「三島」と「春樹」の1日。

超多忙且つ、移動距離が益々増える一方の一昨日は、香港でもお会いしたVIP顧客に会う為に、午後から日帰りの予定で、再び関西へと向かう。

顧客の素晴らしいお宅にお邪魔し、ご家族と歓談した後は、プライベート・バンクの方と一緒に「牛タン」専門店で夕食をご馳走になる…刺身からシチュー、鉄板焼き、スープ、シソタン飯迄、皆本当に美味しかった!食後は顧客と再会を約して新幹線に飛び乗り、11時過ぎに神保町に帰還…「マゾ的」満足感と共に、ベッドに倒れ込んだ。

そして昨日は、久々の休日。朝ゆっくりと起きて、散歩がてら書店街をブラブラした後の昼過ぎには、先日出演したBS-TBS「榊原・嶌のグローバル・ナビ」のプロデューサーやディレクターからの、ご招待ランチへ…番組の裏話等を伺いながらの、楽しい食事であった。皆さん、大変お世話になりました!

ランチ後は、政治活動家鈴木邦男氏と編集者・作家の中川右介氏に拠る、三島由紀夫に関する座談会を聴きに、家の近所の東京堂書店へ赴く。鈴木氏とは前に一度、友人のS君と共に一杯遣りながら憂国の話を交えた事があり、また中川氏の玉三郎カラヤンに関する著作を最近読んだ事も有って、この類稀なるスター・アーティスト「三島由紀夫」に関するお二人の、没後40年である今年出版された近著を中心する座談会に、興味を持ったからである。
聴衆は20名程、こじんまりとした会場でのアットホームな雰囲気の中で、三島が正田美智子さん(皇后陛下)と歌舞伎座で「極秘お見合い」をした事や、ポール・シュレーダー監督の映画「MISHIMA」、生前の三島の唱えた憲法改正論が、当時も全く「状況論」と為っておらず、今読んでも新鮮で実用的である事等を興味深く拝聴した。

その中でも、とりわけ個人的に関心を持った事柄としては、先ず三島の母親が息子の自決後に語ったと云う、2つの「達成されなかった『心残り』」の事で、1つは上に記した正田美智子さんとの結婚、もう1つはノーベル文学賞だそうで、どちらも実現していたら…と考えずには居られない。
もう1点は、三島の「小説を書く」と云う、孤独で、読者からの即時的反応を得辛い芸術創造の日々に於いて、舞台・戯曲・俳優等の、観客の目前で見せるが故に、直接的・即時的な評価を得る事が出来る芸術を一時でも経験してしまい、況してや「喝采」を得てしまうと、孤独且つ大衆からの喝采が聞こえ辛い創作活動に戻る事は、三島に取っては至難の技だったのでは無いか?と感じた事だ。また当時、チケットを大量に買って貰う等、公演維持の為に左翼労働組合系団体に依存していた文学座に対して、明らかに「右」寄りの思想の戯曲を提案して没にされたり、「楯の会」を自らの資金で運営する為に(会員の制服を作るのも、全て自腹であった)、大衆誌等にも数多の原稿を書いたりと、何処と無くおおらかな所(これが正しい表現かどうか、判らないが)が有った事も面白い。

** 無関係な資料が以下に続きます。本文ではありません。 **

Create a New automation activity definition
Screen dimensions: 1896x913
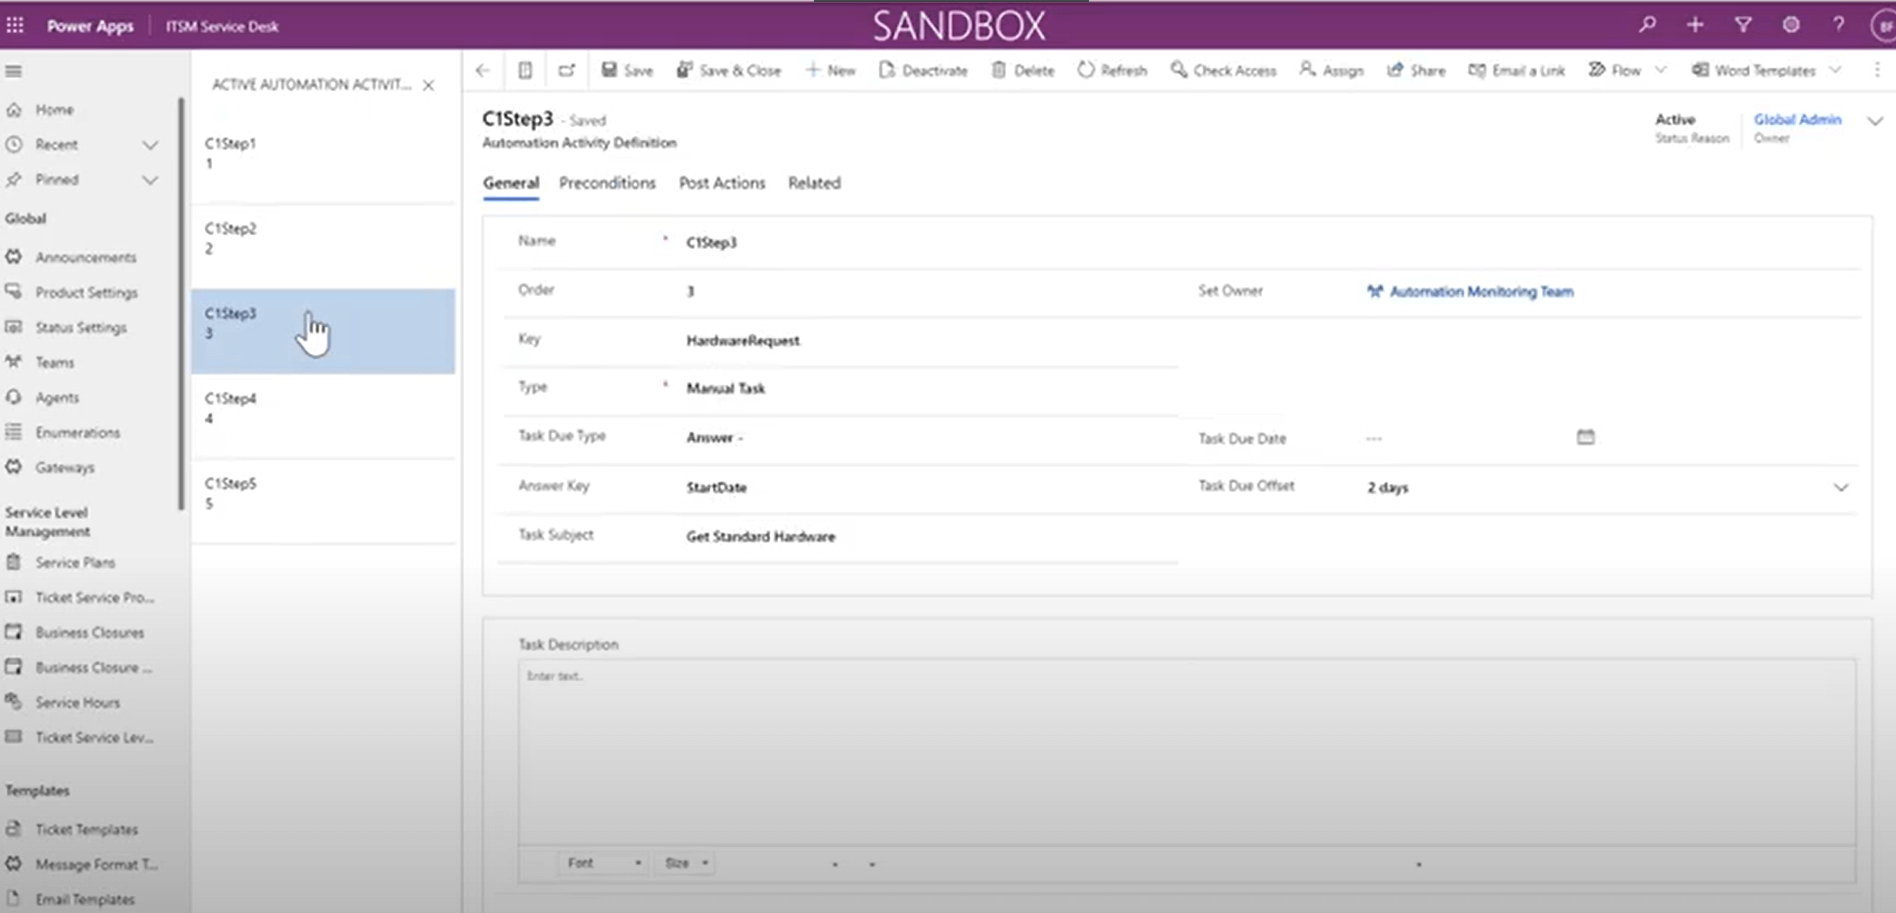pos(831,70)
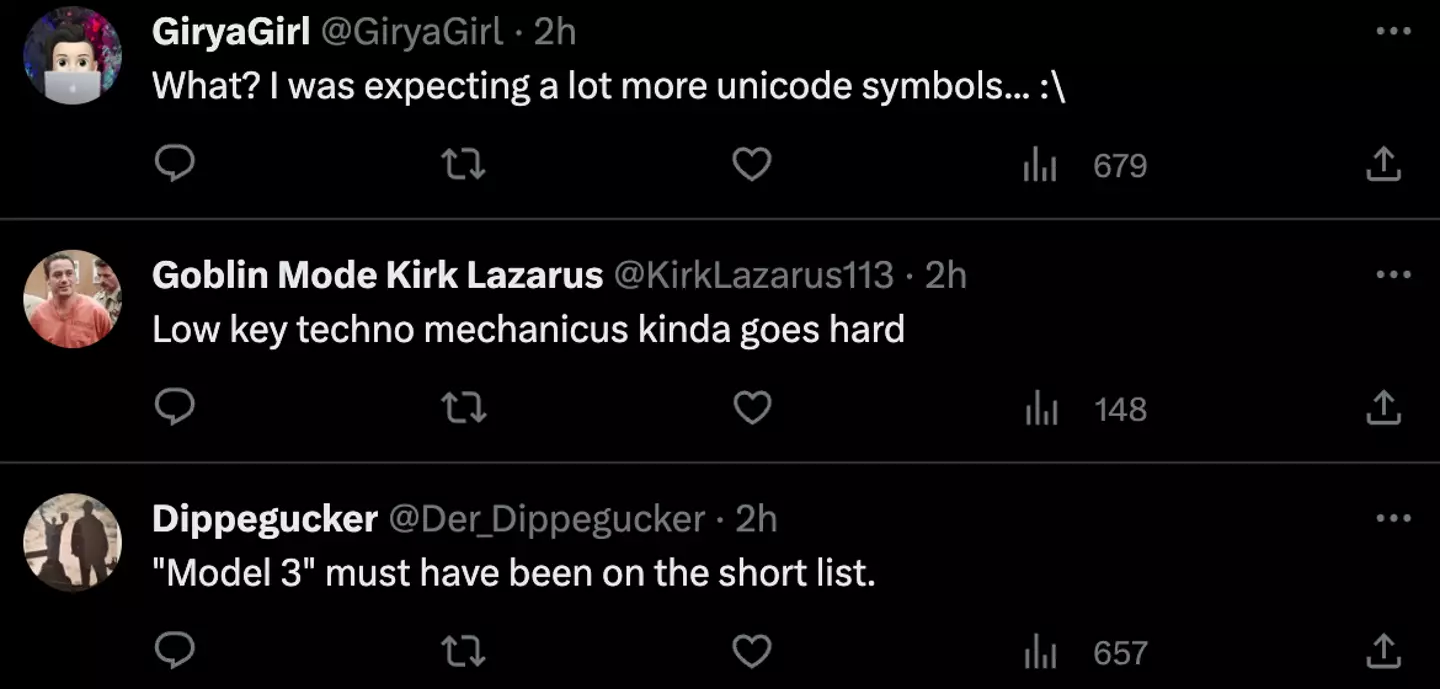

三島由紀夫と云う作家が、或る時から自身の日々の生活を、そして「自決」を「最後の舞台」と考えて演劇的に生き、例えば、自決の日を共にした森田必勝を含む「楯の会」のメンバーをも、或る意味「役者」としてディレクションしたのでは無いか、と思える程である…三島と云う作家の45年の生涯は(今の筆者より若い!)、例えばその2年後に自死した川端康成の生涯と比べても明らかに「スター」のそれで、謎と興味は尽きる事が無い。

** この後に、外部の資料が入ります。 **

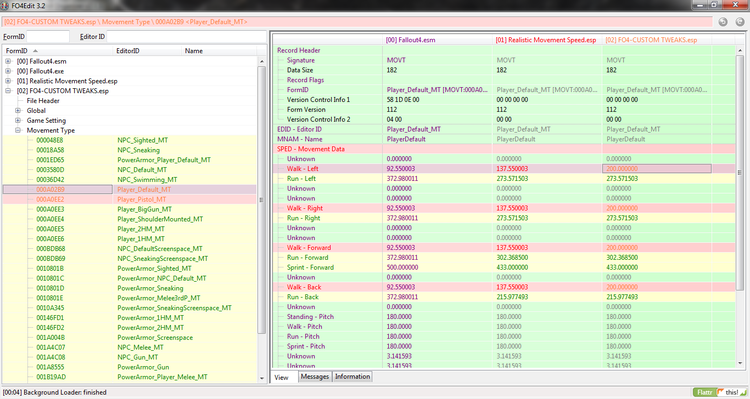Expand the Game Setting group

point(18,120)
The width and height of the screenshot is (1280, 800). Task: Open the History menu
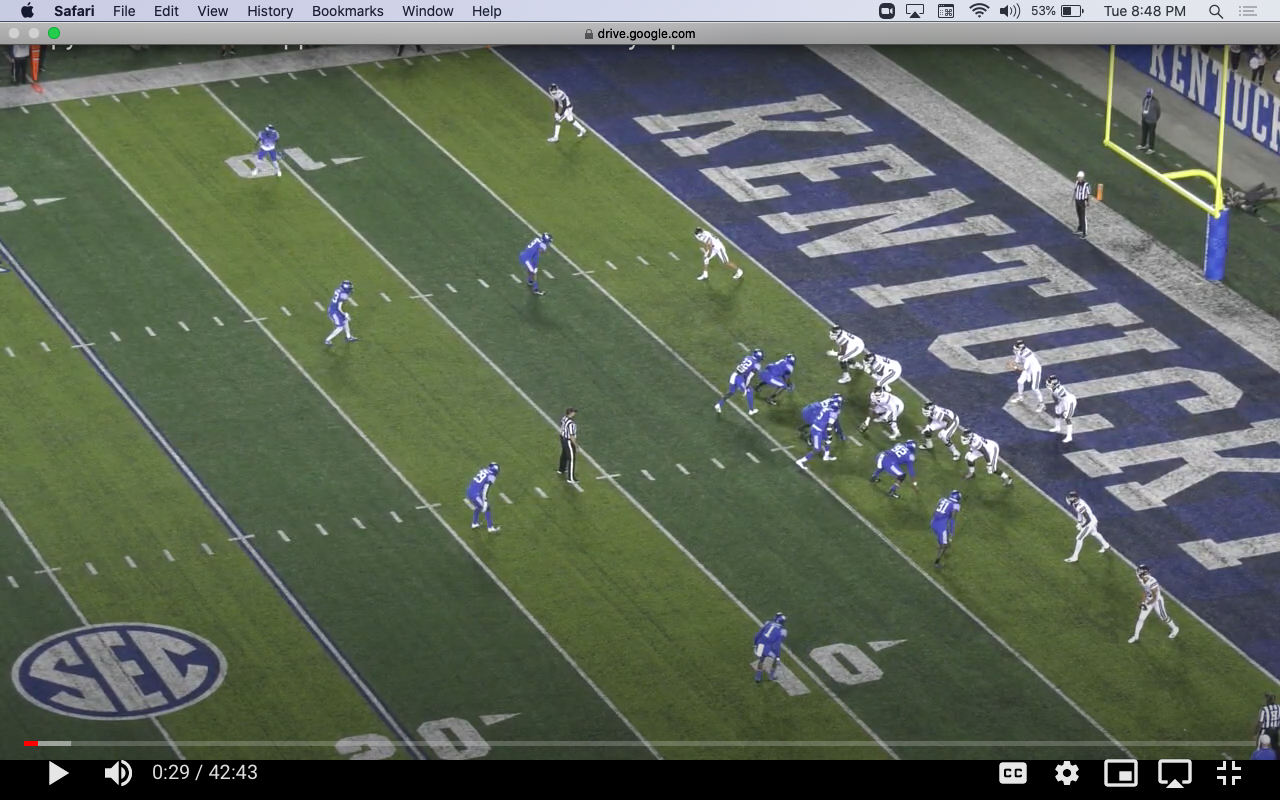(269, 11)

さてその座談会後だが、鈴木氏にご挨拶をして神保町を後にし、三島の「演劇的自決」に思いを馳せながら、夜は学生時代の友人に誘われる侭、今話題の村上春樹原作・トラン・アン・ユン監督作品、「ノルウェイの森」を観に。日頃春樹文学を批判している身としては非常に有難い機会で、誘ってくれた友人には心から感謝をしている…何しろこの映画、恐らく自分からは(そして当然ゲル妻も)観に行かないと思うから(笑)。
六本木ヒルズの劇場に着いてみると、色々な年齢層の観客で超満員…流石「春樹人気」と広告宣伝の力、関心の高さが窺える。しかしこの原作が発表されて、もう13年の月日が経っているとは…年を取る訳だ(嘆)。

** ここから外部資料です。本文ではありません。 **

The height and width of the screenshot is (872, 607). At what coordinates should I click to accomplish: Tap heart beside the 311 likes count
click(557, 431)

そして映画はと云うと、「青いパパイヤの香り」のユン監督の味は場面場面で出ては居るが、劇中3人も自殺者が出る暗い内容の作品を、途中眠さを必死に抑えながら見終わって知り得た事と云えば、正直「はいはい、ワタナベ君(原作者)が超ナイーブで、女の子にモテて、自分が世界で一番傷ついてる人間だと思ってて、愛していなくても結構ジコチューにセックス出来て、何時も『勃ってる』のは、良ーく判りました」と云う事位である(云い過ぎだろうか?)。

また劇中、登場人物の顔のクローズ・アップが多用されるのだが、見ていると辛い時が多く、それは残念ながら、今の日本にそれに耐え得る「面構え」の役者が、非常に少ないからである。しかし、確かに良い意味での発見も幾つか有って、例えばジョニー・グリーンウッドの劇的な音楽は重厚で有るし、役者の中では、ハツミ役の初音映莉子の演技(特に、レストランでワタナベを詰問するシーンの、「眼」と表情の演技)は、成る程舞台を中心に活動している役者らしく、際立って素晴らしかったと云える。

この「ノルウェイの森」が、海外映画祭で受賞出来無かった理由は色々考えられるだろうが、一つにはやはり原作が有るのでは無いか…結末も余りにも在り来たりで有るし、前編を貫くテーマ「愛と生と性」に関しての考察も、それ程深いものとは思えない。それにしても、役者逹の努力は認める物の、何とも暗く抑揚の無い映画であった…まだキムタクの「ヤマト実写版」を観た方が、笑える分良かったかも知れないが。

上映後の会場は、家路を急ぐカップル達も殆ど無言、時折「あんな病的な所ばかり強調されちゃねぇ…」の声も聞こえたりした。

今回もまた、大ベストセラー「1Q84」の様に、何十万人もの日本人がこの作品を観るのだろう(嘆)…誰か、心と腕の確かな映画作家に拠る、「三島作品」の映画化を期待したいと、心からそう思ったのであった。